Heine’s songs, ironically, were not little after all. They only
provided the wings on which his “acid wit” could fly, driven by the
wind of his “penetrating awareness of the social problems of (his)
day”.1 By describing his creations as “little songs,”
Heine was only exhibiting the bizarre inclination to self-effacement
– extreme humility – which is the lot of many geniuses, especially
great artists.
In the
same manner, a cursory look may mislead the viewer to dismiss
Udechukwu’s works, especially the drawings, as simplistic. There is
also a seeming simplicity that equally marks the fire behind his
exemplary personality. Like Heine, Udechukwu knows the problems of
his time the way he knows the back of his hand. At 58, he certainly
understands the contradictions and conflicts in the Nigerian
question, especially in its post-war characterisation. It is these
conflicts and contradictions that are at the centre of Udechukwu’s
imagination, as he concerns himself with the pursuit of truth and
excellence, which are the germ of great art.
All those
who have followed the history of art in Nigeria scrupulously in the
post-war period would quickly recall the role played by Udechukwu
and his contemporaries at Nsukka in changing the face of Nigeria’s
young modernism at the time. Of course, ante- 1980, the Zaria greats
had reached their peaks, wherever they found themselves. In
consonance with the Igbo proverb that avers that “Onwa tie,
ochaalu ibe ya” (When a moon waxes, it wanes to give chance to
another), in the 1980s other stars were already rising to
reinforce the gains of the Zaria rebellion2. It is
perhaps in this sense that Professor Anya O. Anya once remarked that
Obiora Udechukwu was “playing the St. Paul of Uche Okeke’s St.
Peter.”
And he has played it well;
not through the unreliable logic of age which can be
hypocritical in these parts, but through hard work, a matchesless
sense of commitment to art and action, and exemplary rectitude. If
any Nsukka/Uli artist attained superlative success, that
artist is Obiora Udechukwu. For not only has his works been well
received in art circles around the world, they have equally lit the
path for generations of Nsukka artists and others. As Michael
Crowder affirms, Udechukwu’s art “provided a real departure in
contemporary Nigerian art.”
Udechukwu’s pursuit of a social vision in his oeuvre – including,
painting, drawing and poetry – is, perhaps, part of the centralising
magic of his creative sensibilities. I am unaware of any other
Nigerian artist who has so consistently sacrificed his sacred
energies at the altar of the commonweal, a value which has shrunk so
abysmally in these highly tormented times. As Norbert Aas, the
German anthropologist and notable promoter of African art, has put
it, “Noch lange Jahre nach dem Ende der Schrecken malte Udechukwu
Bilder von Hunger, Flüchtlingselend und der Arronganz der Machthaber.”3
Even in exile, Udechukwu has continued to identify with the positive
values and common aspirations of his people and culture. He refuses
to lose his cultural compass on the mighty, if nihist , sea of
globalisation. Unlike some other African artists in the continent
and in the Diaspora, he has not denounced his African identity. He
is, he says, not only an African artist but Igbo artist. This
philosophy has indeed informed his thematic vision as could be seen
in his numerous works.
Ada
Udechukwu, on the other hand, is not necessarily a poor shadow of
Obiora Udechukwu, her husband. Her professional profile is not a
lack-lustre chip off her husband’s. A graduate of the English
Language at University of Nigeria and an accomplished poet, Ada
Udechukwu turned seriously to visual arts in 1983 and had her first
show with Mary Ezewuzie at Nsukka and later in Lagos in 1984.
Although
she experimented in drawing while she studied English, her interest
later shifted to textile. She produced some tie-dyes and
hand-painted fabric/fashion designs as well as applique. Since the
early 1990s she has put ink to paper, producing drawings and washes
of remarkable linearity and compelling lyricism.

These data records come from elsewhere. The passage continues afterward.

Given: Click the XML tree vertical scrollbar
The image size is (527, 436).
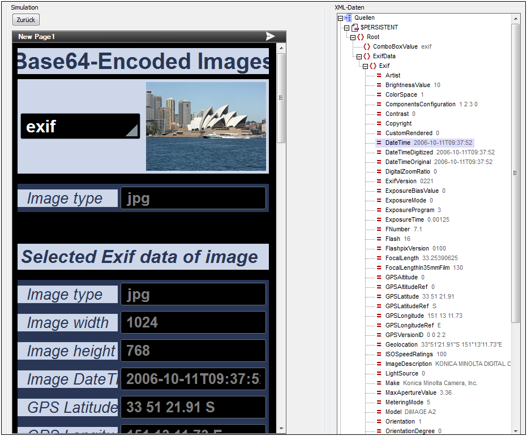Looking at the screenshot, I should coord(515,172).
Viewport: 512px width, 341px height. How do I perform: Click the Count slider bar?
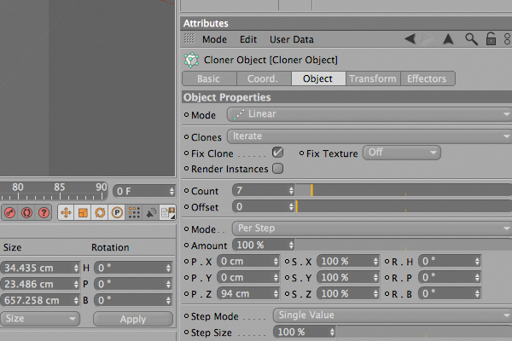pos(404,190)
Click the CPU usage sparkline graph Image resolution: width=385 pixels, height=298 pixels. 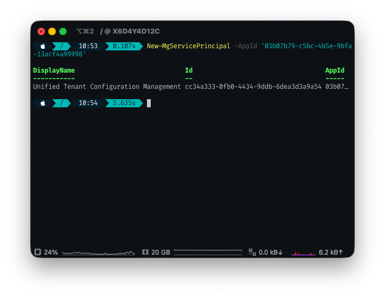tap(98, 252)
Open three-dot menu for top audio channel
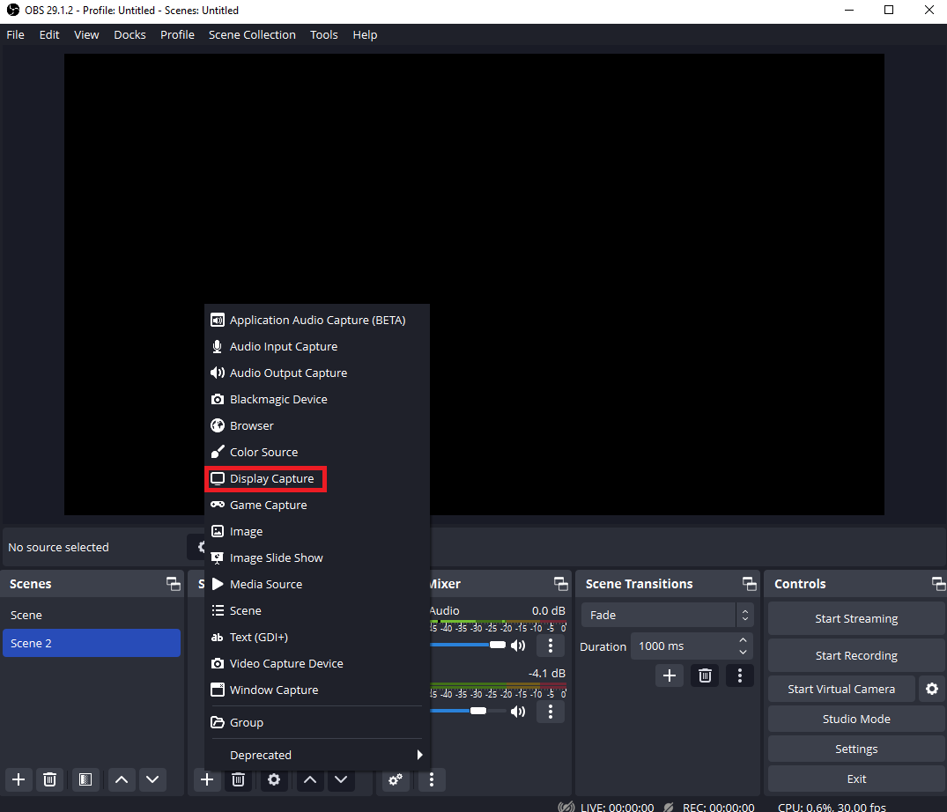 coord(551,646)
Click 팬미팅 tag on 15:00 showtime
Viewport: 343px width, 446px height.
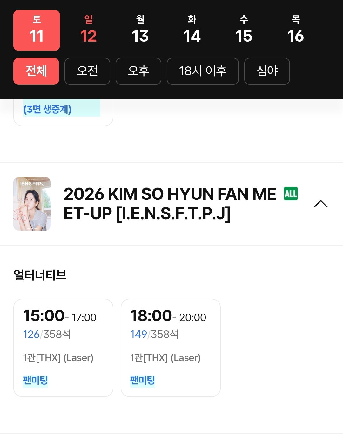(x=35, y=380)
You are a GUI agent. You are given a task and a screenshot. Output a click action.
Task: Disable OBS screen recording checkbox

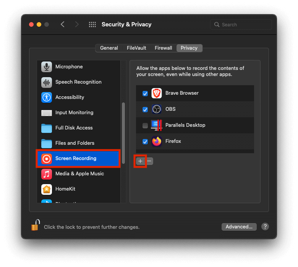coord(145,110)
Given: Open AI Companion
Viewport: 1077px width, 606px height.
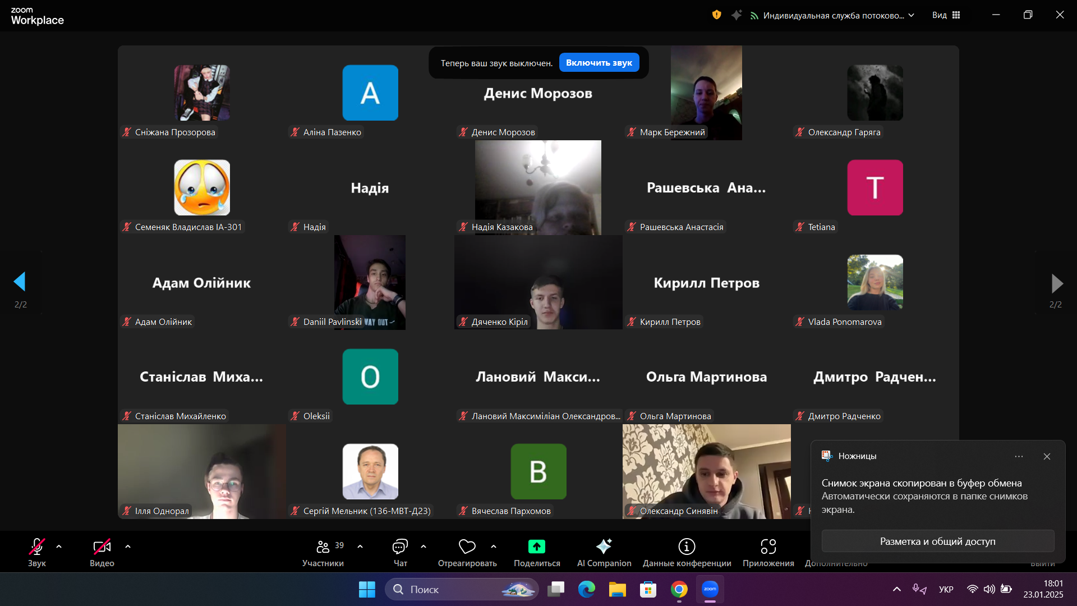Looking at the screenshot, I should [604, 547].
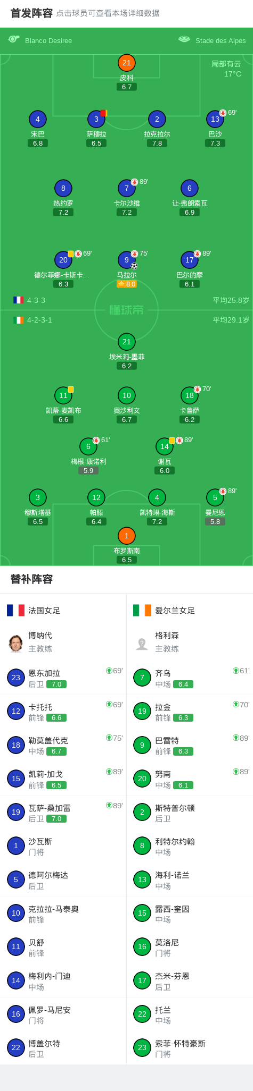
Task: Select substitute 巴雷特 number 9 entry
Action: pyautogui.click(x=190, y=745)
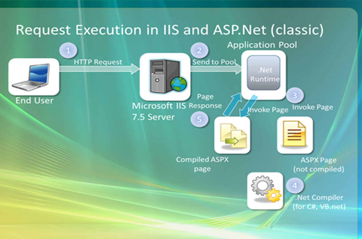Viewport: 362px width, 239px height.
Task: Click the step 2 number circle
Action: pos(200,50)
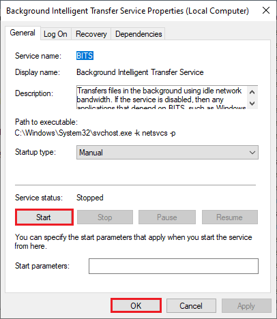Click the greyed-out Apply button

(246, 306)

Technically and stylistically, there is no doubt that Ada
Udechukwu’s art has been strongly influenced by her husband’s, but
her works have a character and a vision that are entirely their own.

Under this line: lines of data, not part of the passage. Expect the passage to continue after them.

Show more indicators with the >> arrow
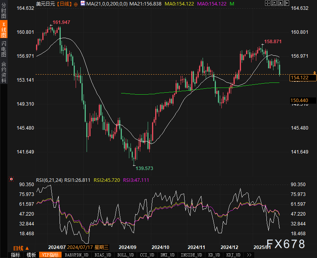Image resolution: width=317 pixels, height=258 pixels. (x=249, y=255)

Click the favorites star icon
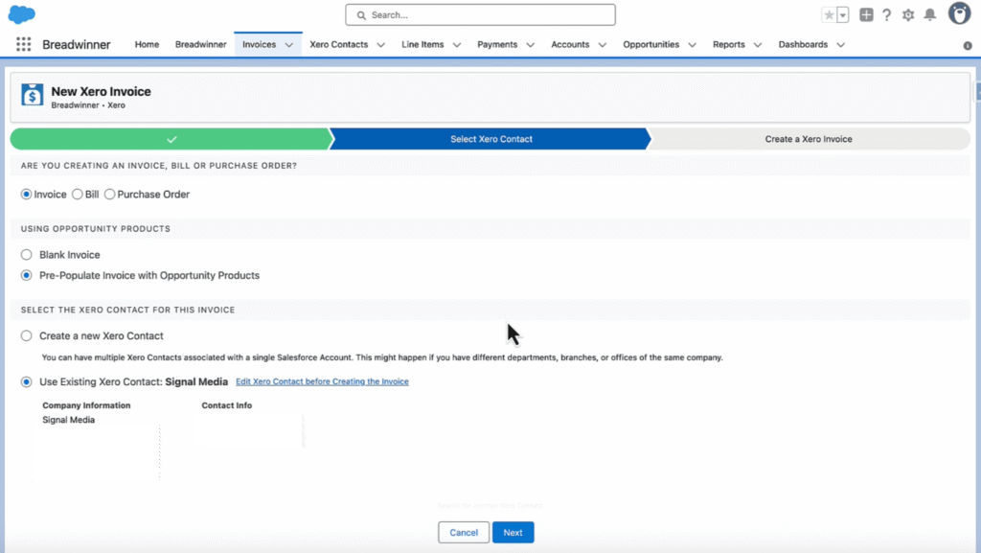click(831, 15)
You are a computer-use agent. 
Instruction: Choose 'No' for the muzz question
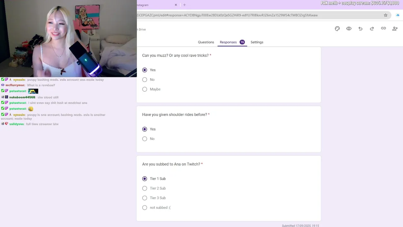[148, 80]
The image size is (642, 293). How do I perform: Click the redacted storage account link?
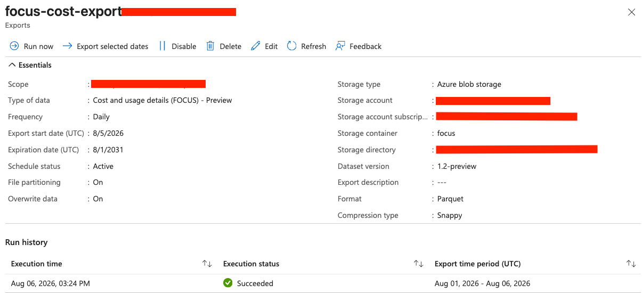493,101
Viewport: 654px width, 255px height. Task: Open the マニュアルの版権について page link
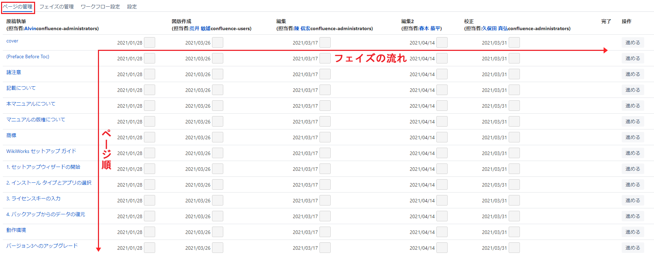[36, 120]
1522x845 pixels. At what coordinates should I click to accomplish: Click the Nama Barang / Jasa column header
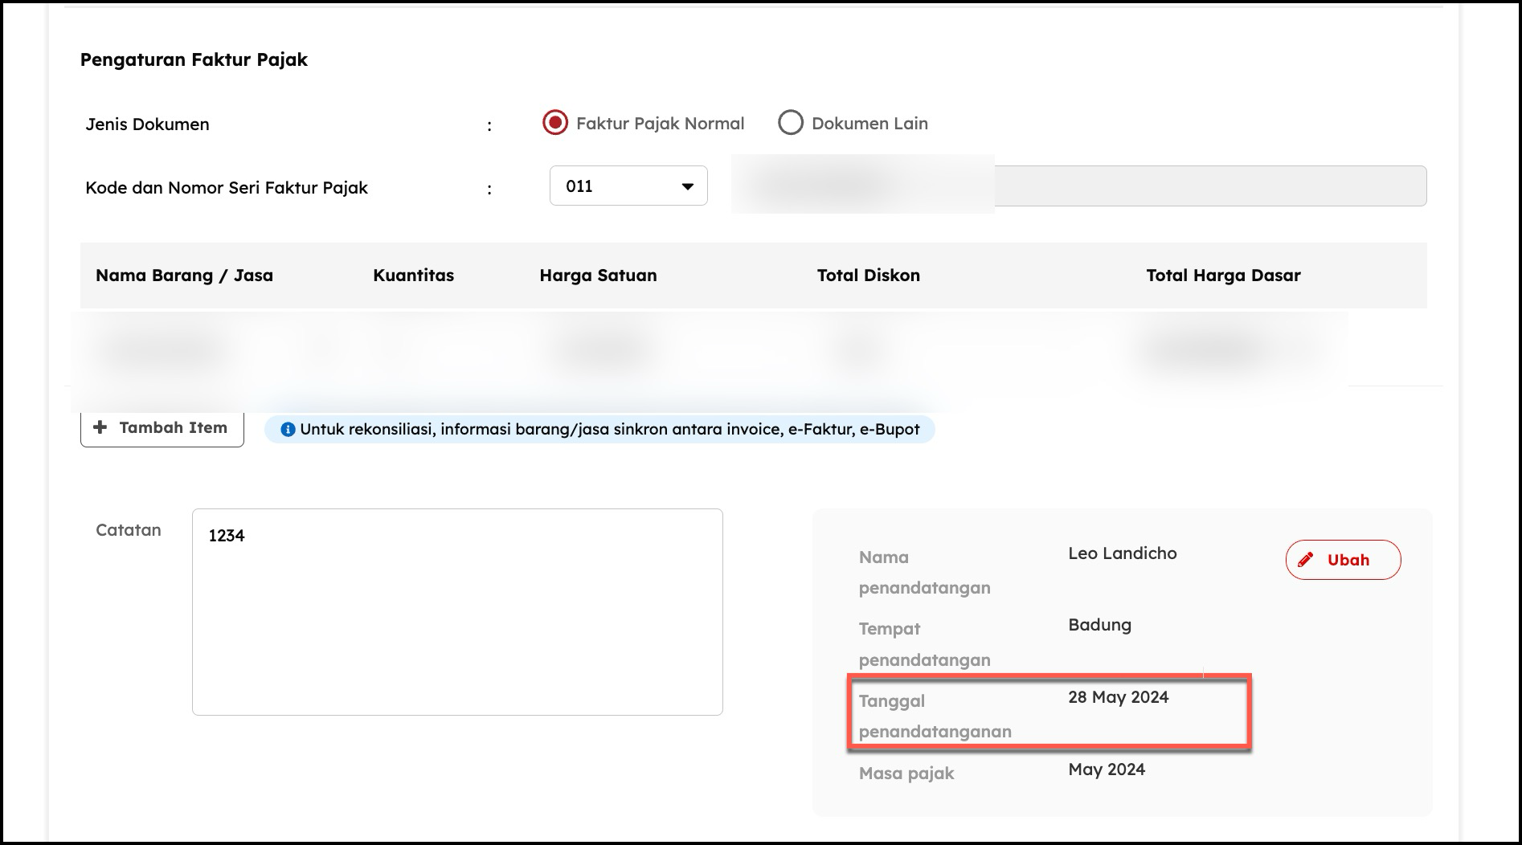pos(184,276)
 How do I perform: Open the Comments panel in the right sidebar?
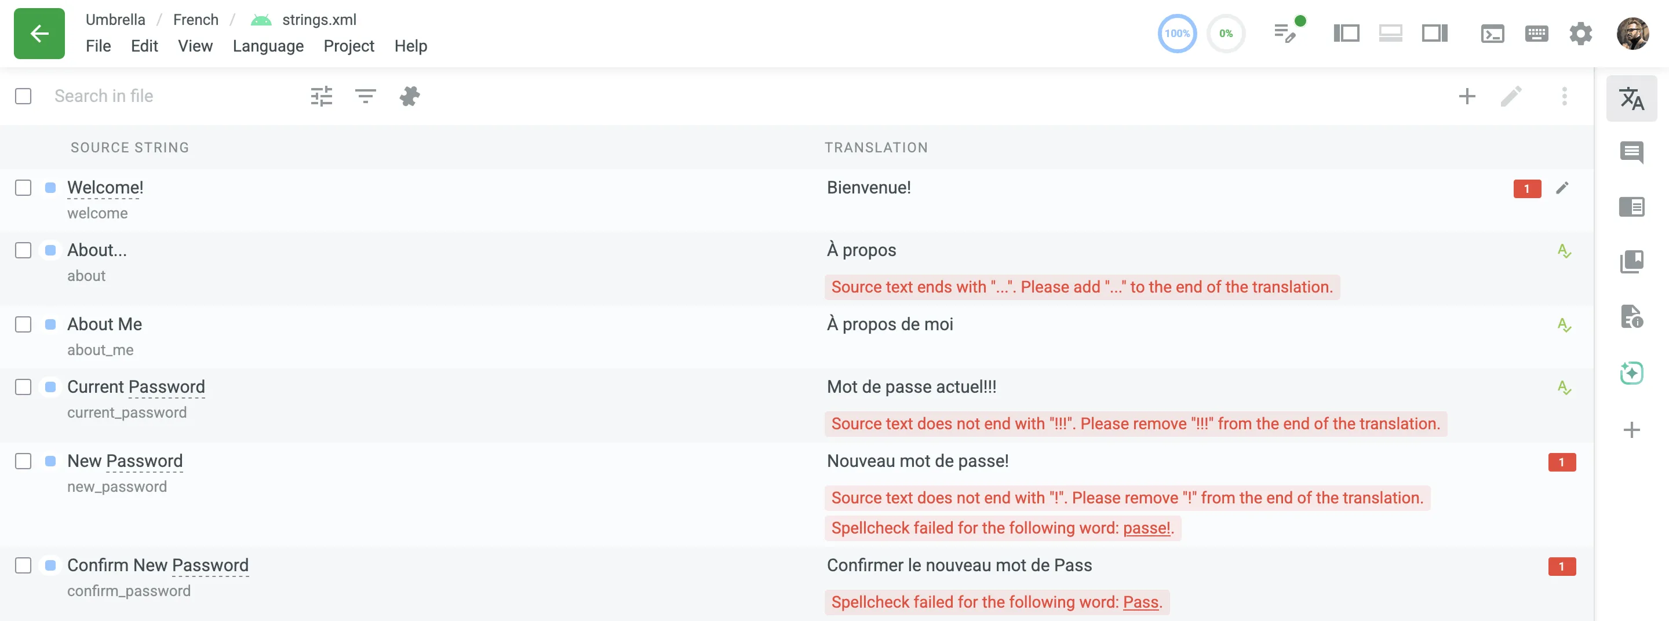tap(1632, 153)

They are essentially a pursuit of happiness through an exploration
of one’s emotional and imaginative resources and may not always
share the characteristic moralist, and often trenchant vision of her
husband’s creations.
This
claim is vividly evidenced in the themes of her watercolours,
Sunset, Crossroads, Dreaming. Her ink drawings and wash such as
In the Palm of My Hand. Interiors 1, 11, and 111,
Distances and Where Things Grow are journeys by the
artist through the lonesome corridors of her own mind. But beyond
their technical and emotional charm, Ada Udechukwu’s works also rely
on the calculated deployment of elements, the beautiful interface
between positive and negative spaces, and the poetic calibration of
lines and tones.
The above
qualities may be taken for granted in Obiora Udechukwu’s works,
which are not new in galleries and pages of catalogues and history
books. But the present exhibition reveals that the Professor of
Painting and Drawing is still searching; he is not tired; the
Ijele4 is still out in the field dancing. He has not
allowed his commitment to art to be weakened by the maddening pride
of achievement. Professors in today’s Nigeria are wont to hang on to
past glories, as if the professorship was the natural death
of an academic career; but not for Obiora Udechukwu. In 1994 when
his professorship was announced at University of Nigeria, with
effect from 1984, he told a fellow member of the Aka Circle of
Exhibiting Artists that his new position demanded extra commitment
and hard work and “the journey” had only begun. Those who had
followed Uchechukwu’s artistic trajectory from the 1970s to the time
he left for the United States in 1997 would agree with him after
viewing the present exhibit. Not only do the works exude exciting
freshness, the enabling stylistic and technical adventures in the
works betray Obiora Udechukwu’s tireless search for new challenges
at the frontier.
Generally, Obiora Udechukwu’s works in the present collection are an
extension of a usual pattern. But he fully appreciates the Igbo
saying that one does not get the best view of masquerade from one
angle. The masquerade being in motion, the spectator has to move to
satisfy the fleeting cadence of his own excitement and curiosity. So
the artist confronts his creative work from different perspectives.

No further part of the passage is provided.